IIF Response to FSB Cyber Incident Response and Recovery Toolkit

The Institute of International Finance (IIF) today responded to the Financial Stability Board (FSB) Consultative Document “Effective Practices for Cyber Incident Response and Recovery”. The proposed FSB toolkit of effective practices for cyber incident response and recovery is welcome and important given the constant need to address the frequency and scope of cyber incidents and the increased sophistication of cyber-attacks.

It is also timely given the increased focus of both authorities and the financial industry on building up resilience. While the financial industry has long been the sector most exposed to cyber-attacks, it is also often credited for having the most proactive policy, regulation and investment in risk management and governance practices with respect to IT.
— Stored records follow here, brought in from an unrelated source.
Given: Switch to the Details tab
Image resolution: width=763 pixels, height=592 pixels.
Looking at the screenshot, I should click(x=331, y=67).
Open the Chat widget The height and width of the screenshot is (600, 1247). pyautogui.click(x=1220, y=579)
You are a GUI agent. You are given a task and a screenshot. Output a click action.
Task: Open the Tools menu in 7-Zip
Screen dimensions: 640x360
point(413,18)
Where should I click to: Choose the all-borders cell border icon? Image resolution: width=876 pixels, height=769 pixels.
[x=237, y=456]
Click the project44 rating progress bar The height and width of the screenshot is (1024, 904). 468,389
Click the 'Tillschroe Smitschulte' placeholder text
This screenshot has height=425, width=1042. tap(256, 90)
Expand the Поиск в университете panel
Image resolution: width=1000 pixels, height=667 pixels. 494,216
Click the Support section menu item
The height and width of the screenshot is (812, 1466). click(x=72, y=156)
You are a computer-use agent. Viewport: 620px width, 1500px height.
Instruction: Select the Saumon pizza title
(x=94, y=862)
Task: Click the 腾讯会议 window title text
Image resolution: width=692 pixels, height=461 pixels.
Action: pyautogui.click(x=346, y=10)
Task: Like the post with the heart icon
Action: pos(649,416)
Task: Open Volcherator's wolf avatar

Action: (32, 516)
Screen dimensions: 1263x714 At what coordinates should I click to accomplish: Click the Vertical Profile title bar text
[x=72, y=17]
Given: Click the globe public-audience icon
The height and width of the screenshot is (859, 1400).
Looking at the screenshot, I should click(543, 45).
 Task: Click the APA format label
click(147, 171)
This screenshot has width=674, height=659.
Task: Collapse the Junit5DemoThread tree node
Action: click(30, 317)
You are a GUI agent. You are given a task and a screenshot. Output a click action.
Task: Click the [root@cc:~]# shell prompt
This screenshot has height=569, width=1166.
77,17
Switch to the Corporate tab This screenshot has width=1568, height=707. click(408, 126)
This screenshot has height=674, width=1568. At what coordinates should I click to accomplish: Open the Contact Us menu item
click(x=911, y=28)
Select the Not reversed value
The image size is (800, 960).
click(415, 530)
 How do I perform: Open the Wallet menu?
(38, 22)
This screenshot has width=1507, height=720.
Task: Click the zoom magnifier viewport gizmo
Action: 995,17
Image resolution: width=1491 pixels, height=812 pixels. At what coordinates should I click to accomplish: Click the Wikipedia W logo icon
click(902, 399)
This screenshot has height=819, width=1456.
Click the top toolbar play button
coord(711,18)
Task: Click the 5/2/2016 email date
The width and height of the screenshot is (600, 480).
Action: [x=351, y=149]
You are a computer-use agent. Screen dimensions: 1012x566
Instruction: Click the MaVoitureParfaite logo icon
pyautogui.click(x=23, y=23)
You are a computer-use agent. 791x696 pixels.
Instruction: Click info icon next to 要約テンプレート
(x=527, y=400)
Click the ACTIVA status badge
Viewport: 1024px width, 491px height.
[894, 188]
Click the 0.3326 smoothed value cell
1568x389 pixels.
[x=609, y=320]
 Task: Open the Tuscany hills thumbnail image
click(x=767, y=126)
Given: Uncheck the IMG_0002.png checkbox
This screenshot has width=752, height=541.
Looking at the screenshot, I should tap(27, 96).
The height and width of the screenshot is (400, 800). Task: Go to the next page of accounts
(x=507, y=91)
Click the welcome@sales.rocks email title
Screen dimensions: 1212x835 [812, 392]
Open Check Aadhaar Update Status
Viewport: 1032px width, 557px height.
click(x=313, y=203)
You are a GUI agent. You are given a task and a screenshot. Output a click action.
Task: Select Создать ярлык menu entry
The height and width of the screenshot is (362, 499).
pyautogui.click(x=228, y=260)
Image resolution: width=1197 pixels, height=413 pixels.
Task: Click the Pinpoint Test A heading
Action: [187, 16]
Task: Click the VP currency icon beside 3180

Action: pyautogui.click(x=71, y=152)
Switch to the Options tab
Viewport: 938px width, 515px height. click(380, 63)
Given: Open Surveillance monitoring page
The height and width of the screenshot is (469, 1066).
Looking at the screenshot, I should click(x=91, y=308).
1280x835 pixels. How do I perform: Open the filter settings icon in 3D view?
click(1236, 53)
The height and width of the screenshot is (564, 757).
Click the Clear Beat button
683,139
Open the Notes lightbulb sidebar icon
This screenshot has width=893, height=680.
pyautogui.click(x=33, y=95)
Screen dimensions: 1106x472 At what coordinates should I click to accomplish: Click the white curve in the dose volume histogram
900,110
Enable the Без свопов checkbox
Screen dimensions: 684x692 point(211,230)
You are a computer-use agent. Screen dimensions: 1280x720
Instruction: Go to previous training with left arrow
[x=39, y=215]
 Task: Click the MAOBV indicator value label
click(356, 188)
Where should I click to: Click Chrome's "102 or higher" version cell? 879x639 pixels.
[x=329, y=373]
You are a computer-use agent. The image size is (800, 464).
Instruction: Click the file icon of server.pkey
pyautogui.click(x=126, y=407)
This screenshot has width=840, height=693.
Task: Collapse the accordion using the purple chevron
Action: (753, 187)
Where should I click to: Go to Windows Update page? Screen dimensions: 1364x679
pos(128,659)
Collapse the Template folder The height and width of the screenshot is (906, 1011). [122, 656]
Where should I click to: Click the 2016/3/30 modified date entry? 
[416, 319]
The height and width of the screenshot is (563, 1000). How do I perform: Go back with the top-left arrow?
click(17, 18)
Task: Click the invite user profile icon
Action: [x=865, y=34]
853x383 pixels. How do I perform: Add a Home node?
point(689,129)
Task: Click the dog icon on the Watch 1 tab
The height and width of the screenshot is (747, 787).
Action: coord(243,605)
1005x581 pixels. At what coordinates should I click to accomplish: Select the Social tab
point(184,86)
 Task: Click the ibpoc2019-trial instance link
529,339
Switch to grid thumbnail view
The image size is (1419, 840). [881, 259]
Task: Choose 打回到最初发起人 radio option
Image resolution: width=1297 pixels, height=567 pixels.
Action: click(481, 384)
In the Consultation response, the IIF elaborated on the following themes:
• The FSB CIRR toolkit complements the two previous FSB initiatives, which have helped to highlight and address market fragmentation across jurisdictions
• The FSB can help encourage jurisdictions to find common agreement on the definition of an “incident” and thresholds around “significance” and “materiality”
• The established practices can help strengthen the overall resilience of the financial system, especially for less mature firms on a proportional basis
• It is important that the practices are considered to be voluntary and principles-based, and that the wider financial ecosystem are also encouraged to consider using them
• The proposed practices could be more closely aligned with leading global practices and would thereby further help address regulatory and supervisory fragmentation
• There should be a coordinated approach to how regulators communicate with firms during a material incident

The IIF also encouraged the FSB to play a role going forward in the active debate taking place across jurisdictions by policy-makers and industry about what constitutes an “incident”, and to what extent such an event is “significant” or “material.” Clear definitions and thresholds would greatly benefit both authorities and industry to prioritize what should be reported. By working together with its membership and other global standard-setters, the FSB can encourage agreement on key definitions and how to establish a scalable “materiality” threshold which best captures relevant incidents in the financial system.

It will be increasingly important that relevant authorities have accurate and comparable data on significant cyber incidents, also given the growing range of market participants involved in the provision of financial services and products. Incident Reporting is also an area that the IIF will be focusing on this year and the IIF offered to support the FSB in this area later this year with key recommendations and to help coordinate industry viewpoints and expertise.